Pittsburgh Zoo, Fall 2009
But it gets even awesomer. Because when Julian reads, I mostly just listen to whatever story he gleans from the page. (Right... wrong, I don't know—but I'm going with right because it seems to be a great confidence builder.) Anyway, these are the fantastic things I learned about sharks today:

  • Great white sharks have really big, big teeth, which makes them FIERCE. And they have pink tongues and they are white. And great.
  • "Hammer sharks" (I couldn't resist correcting this one) have eyes on the the end of their heads.  Hammer sharks, I mean hammerhead sharks, are really FIERCE and they like to bang their eyes. Hmm....
  • Bull sharks are really FIERCE and they have really big teeth. And they eat bulls. (There was a illustration of a bull on the page, people. This was a logical conclusion.) And that's why bull sharks live on land some of the time.  



I love age 5. So, so much. 




Wednesday, September 4, 2013

Boys will be... balanced.

I've got a fantasy football draft going on downstairs (Jon) and a kid who won't wear a shirt unless it has a number on it. And is mesh. This one also has taken to wearing a helmet around the house. Steelers, naturally.

Both little guys are all about forts and fighting—and, tonight at the dinner table, farting. (Reprimanded big-time. Boundaries.)  They're obsessed with superheroes and pirates, dinosaurs and rocks. "All boy," people like to say. I hate that—and they're not. Whatever that means. I love rocks. And dinosaurs. Fighting and superheroes (with the exception of Batman, a real person) not so much.

My stylist admiring his teeth.
Besides, J's favorite color is pink. He digs rainbows, gems and jewels. K asks to wear nail polish, which I embrace—using less-toxic formulas, and only on his toes. He's a thumbsucker. We tint them coral and teal, alternating (a new word for him). The polish mysteriously disappears after a trip to Grandma's. The other day Kai and I went shopping for his new shoes and he insisted that I try on a pair of hot-pink leopard-print jeans, topped with green-and-blue striped tank. "You look beautiful, Mama. Wear them." Um, no. But I like your style, kid.
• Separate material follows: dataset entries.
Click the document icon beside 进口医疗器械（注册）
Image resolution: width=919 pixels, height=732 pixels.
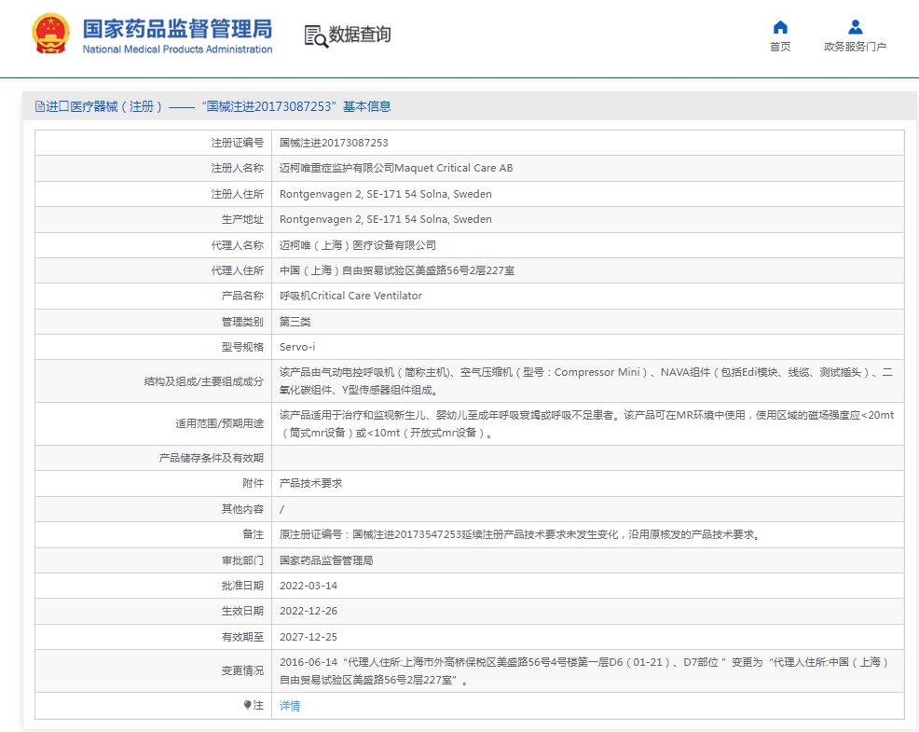pyautogui.click(x=38, y=105)
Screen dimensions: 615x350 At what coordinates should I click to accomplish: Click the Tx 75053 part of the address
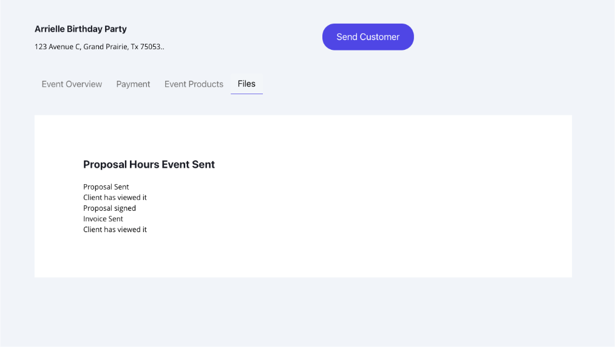click(x=145, y=47)
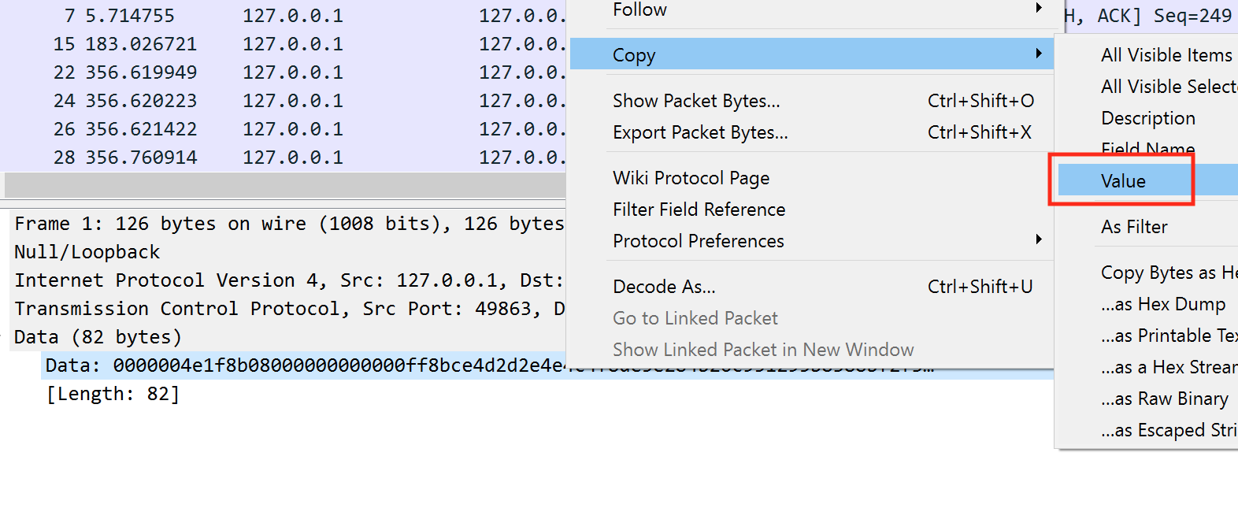Open the Copy submenu arrow

(x=1039, y=54)
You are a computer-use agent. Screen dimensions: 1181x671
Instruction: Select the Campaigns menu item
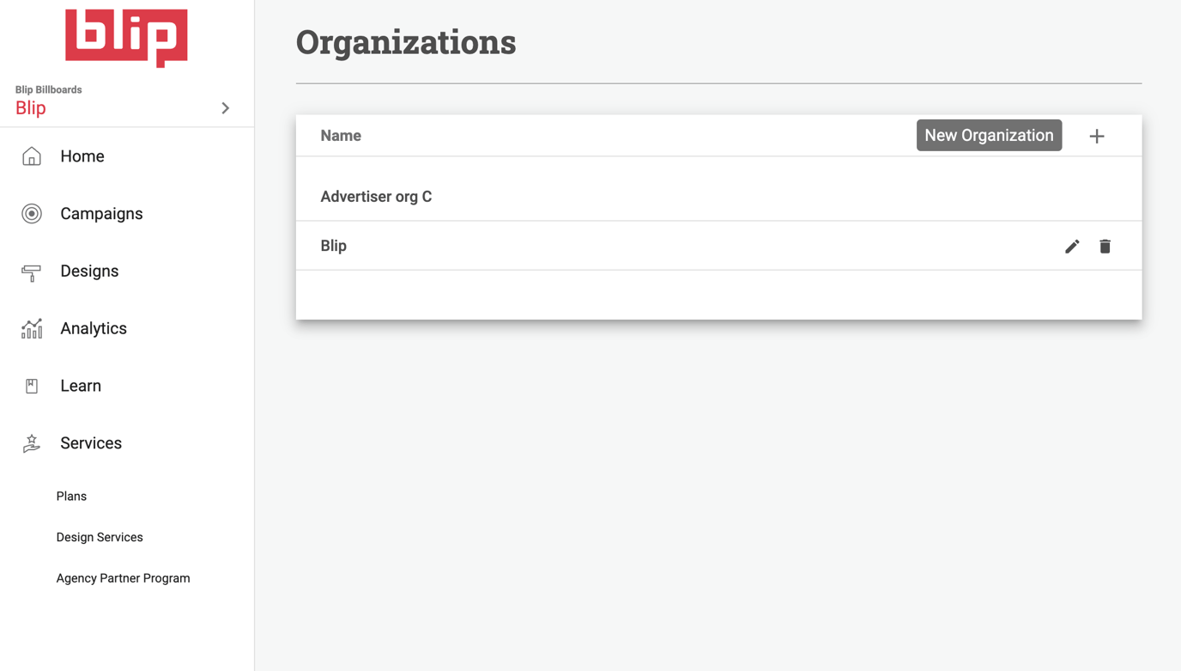100,213
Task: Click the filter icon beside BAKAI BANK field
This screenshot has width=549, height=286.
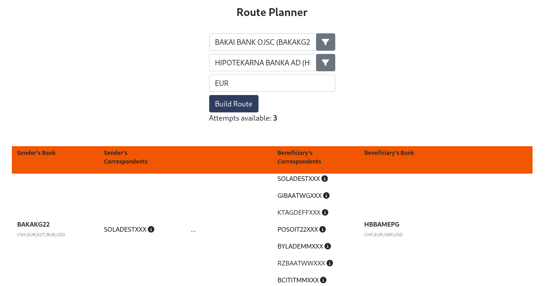Action: click(x=325, y=42)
I always say that Jon's best qualities come from the fact that he has two older sisters. I attribute some of my more likeable traits to growing up on a dead-end street with a bunch of boys—where we played backyard ball games and raced bikes, traded GI Joe guys and baseball cards. It helped balance all the hours I spent in ballet. A bit.

I don't know where I'm going with this except to say that while people like to say I'm totally outnumbered over here I really don't see it that way. At all.